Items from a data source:
------------------------------------------------------------
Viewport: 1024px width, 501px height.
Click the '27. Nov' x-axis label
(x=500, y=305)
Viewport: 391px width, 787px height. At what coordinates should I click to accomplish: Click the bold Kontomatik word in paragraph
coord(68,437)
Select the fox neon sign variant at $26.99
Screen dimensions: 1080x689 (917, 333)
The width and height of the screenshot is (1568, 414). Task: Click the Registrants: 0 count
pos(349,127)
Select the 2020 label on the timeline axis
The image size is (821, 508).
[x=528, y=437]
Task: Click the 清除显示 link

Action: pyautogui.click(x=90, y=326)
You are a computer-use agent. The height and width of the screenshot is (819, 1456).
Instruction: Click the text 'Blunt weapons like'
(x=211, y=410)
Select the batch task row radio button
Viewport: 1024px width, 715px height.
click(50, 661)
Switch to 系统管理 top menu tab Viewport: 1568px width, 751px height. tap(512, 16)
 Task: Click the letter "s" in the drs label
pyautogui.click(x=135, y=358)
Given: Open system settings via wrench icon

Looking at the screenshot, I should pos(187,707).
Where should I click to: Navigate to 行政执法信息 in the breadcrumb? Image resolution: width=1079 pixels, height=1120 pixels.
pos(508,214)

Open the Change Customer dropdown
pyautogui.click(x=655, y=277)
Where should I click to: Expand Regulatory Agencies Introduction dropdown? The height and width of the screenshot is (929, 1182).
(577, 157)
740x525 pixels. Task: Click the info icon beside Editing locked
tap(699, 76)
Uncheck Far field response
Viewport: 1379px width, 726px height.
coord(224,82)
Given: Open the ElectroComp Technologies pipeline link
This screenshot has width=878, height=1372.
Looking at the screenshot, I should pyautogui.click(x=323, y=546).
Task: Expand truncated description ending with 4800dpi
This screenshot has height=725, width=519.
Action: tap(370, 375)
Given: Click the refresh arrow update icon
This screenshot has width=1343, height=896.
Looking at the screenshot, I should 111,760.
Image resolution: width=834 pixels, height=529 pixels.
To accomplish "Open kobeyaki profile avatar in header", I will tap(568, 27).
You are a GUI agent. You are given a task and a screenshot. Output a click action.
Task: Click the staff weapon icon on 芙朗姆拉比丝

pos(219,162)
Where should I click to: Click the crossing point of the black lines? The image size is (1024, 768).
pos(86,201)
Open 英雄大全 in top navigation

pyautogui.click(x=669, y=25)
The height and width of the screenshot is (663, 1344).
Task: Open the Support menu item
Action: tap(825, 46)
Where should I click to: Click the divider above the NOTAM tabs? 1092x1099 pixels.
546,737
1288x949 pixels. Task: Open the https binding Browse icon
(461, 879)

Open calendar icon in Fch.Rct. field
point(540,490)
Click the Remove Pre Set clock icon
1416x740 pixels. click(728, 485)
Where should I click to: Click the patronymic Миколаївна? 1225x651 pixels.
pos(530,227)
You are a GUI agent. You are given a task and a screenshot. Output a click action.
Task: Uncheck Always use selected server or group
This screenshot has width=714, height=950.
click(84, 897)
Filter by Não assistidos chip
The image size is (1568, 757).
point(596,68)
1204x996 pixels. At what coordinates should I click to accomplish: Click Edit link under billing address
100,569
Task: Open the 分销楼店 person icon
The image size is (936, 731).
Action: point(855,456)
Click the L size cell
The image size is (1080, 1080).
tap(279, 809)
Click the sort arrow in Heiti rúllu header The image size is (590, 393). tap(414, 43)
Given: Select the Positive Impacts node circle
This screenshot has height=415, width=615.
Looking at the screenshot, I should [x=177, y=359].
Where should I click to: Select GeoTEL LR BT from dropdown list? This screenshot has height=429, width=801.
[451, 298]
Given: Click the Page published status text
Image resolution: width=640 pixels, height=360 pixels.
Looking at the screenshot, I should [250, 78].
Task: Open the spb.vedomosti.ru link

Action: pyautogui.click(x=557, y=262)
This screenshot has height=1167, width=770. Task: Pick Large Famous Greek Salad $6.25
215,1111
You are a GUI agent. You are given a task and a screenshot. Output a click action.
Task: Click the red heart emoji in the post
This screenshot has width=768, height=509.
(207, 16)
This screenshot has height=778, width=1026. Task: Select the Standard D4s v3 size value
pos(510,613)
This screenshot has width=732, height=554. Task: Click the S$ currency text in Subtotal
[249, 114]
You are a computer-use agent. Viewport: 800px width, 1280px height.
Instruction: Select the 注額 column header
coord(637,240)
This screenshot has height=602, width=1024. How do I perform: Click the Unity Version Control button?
------------------------------------------------------------
▸ **Task**
Reproduce the full block of data exactly, omitting nothing.

▸ **Written response**
Viewport: 1024px width, 501px height.
Click the '27. Nov' x-axis label
(x=500, y=305)
Viewport: 391px width, 787px height. At what coordinates should I click to accomplish: Click the bold Kontomatik word in paragraph
coord(68,437)
Select the fox neon sign variant at $26.99
Screen dimensions: 1080x689 (917, 333)
The width and height of the screenshot is (1568, 414). Task: Click the Registrants: 0 count
pos(349,127)
Select the 2020 label on the timeline axis
The image size is (821, 508).
[x=528, y=437]
Task: Click the 清除显示 link

Action: pyautogui.click(x=90, y=326)
You are a computer-use agent. The height and width of the screenshot is (819, 1456).
Instruction: Click the text 'Blunt weapons like'
(x=211, y=410)
Select the batch task row radio button
Viewport: 1024px width, 715px height.
click(50, 661)
Switch to 系统管理 top menu tab Viewport: 1568px width, 751px height. tap(512, 16)
 Task: Click the letter "s" in the drs label
pyautogui.click(x=135, y=358)
Given: Open system settings via wrench icon

Looking at the screenshot, I should pos(187,707).
Where should I click to: Navigate to 行政执法信息 in the breadcrumb? Image resolution: width=1079 pixels, height=1120 pixels.
pos(508,214)

Open the Change Customer dropdown
pyautogui.click(x=655, y=277)
Where should I click to: Expand Regulatory Agencies Introduction dropdown? The height and width of the screenshot is (929, 1182).
(577, 157)
740x525 pixels. Task: Click the info icon beside Editing locked
tap(699, 76)
Uncheck Far field response
Viewport: 1379px width, 726px height.
coord(224,82)
Given: Open the ElectroComp Technologies pipeline link
This screenshot has width=878, height=1372.
Looking at the screenshot, I should pyautogui.click(x=323, y=546).
Task: Expand truncated description ending with 4800dpi
This screenshot has height=725, width=519.
Action: tap(370, 375)
Given: Click the refresh arrow update icon
This screenshot has width=1343, height=896.
Looking at the screenshot, I should 111,760.
Image resolution: width=834 pixels, height=529 pixels.
To accomplish "Open kobeyaki profile avatar in header", I will tap(568, 27).
You are a GUI agent. You are given a task and a screenshot. Output a click action.
Task: Click the staff weapon icon on 芙朗姆拉比丝

pos(219,162)
Where should I click to: Click the crossing point of the black lines? The image size is (1024, 768).
pos(86,201)
Open 英雄大全 in top navigation

pyautogui.click(x=669, y=25)
The height and width of the screenshot is (663, 1344).
Task: Open the Support menu item
Action: tap(825, 46)
Where should I click to: Click the divider above the NOTAM tabs? 1092x1099 pixels.
546,737
1288x949 pixels. Task: Open the https binding Browse icon
(461, 879)

Open calendar icon in Fch.Rct. field
point(540,490)
Click the Remove Pre Set clock icon
1416x740 pixels. click(728, 485)
Where should I click to: Click the patronymic Миколаївна? 1225x651 pixels.
pos(530,227)
You are a GUI agent. You are given a task and a screenshot. Output a click action.
Task: Uncheck Always use selected server or group
This screenshot has width=714, height=950.
click(84, 897)
Filter by Não assistidos chip
The image size is (1568, 757).
point(596,68)
1204x996 pixels. At what coordinates should I click to accomplish: Click Edit link under billing address
100,569
Task: Open the 分销楼店 person icon
The image size is (936, 731).
Action: point(855,456)
Click the L size cell
The image size is (1080, 1080).
tap(279, 809)
Click the sort arrow in Heiti rúllu header The image size is (590, 393). tap(414, 43)
Given: Select the Positive Impacts node circle
This screenshot has height=415, width=615.
Looking at the screenshot, I should [x=177, y=359].
Where should I click to: Select GeoTEL LR BT from dropdown list? This screenshot has height=429, width=801.
[451, 298]
Given: Click the Page published status text
Image resolution: width=640 pixels, height=360 pixels.
Looking at the screenshot, I should [250, 78].
Task: Open the spb.vedomosti.ru link

Action: pyautogui.click(x=557, y=262)
This screenshot has height=1167, width=770. Task: Pick Large Famous Greek Salad $6.25
215,1111
You are a GUI agent. You are given a task and a screenshot. Output a click action.
Task: Click the red heart emoji in the post
This screenshot has width=768, height=509.
(207, 16)
This screenshot has height=778, width=1026. Task: Select the Standard D4s v3 size value
pos(510,613)
This screenshot has width=732, height=554. Task: Click the S$ currency text in Subtotal
[249, 114]
You are a computer-use agent. Viewport: 800px width, 1280px height.
Instruction: Select the 注額 column header
coord(637,240)
This screenshot has height=602, width=1024. How do I perform: Click the Unity Version Control button?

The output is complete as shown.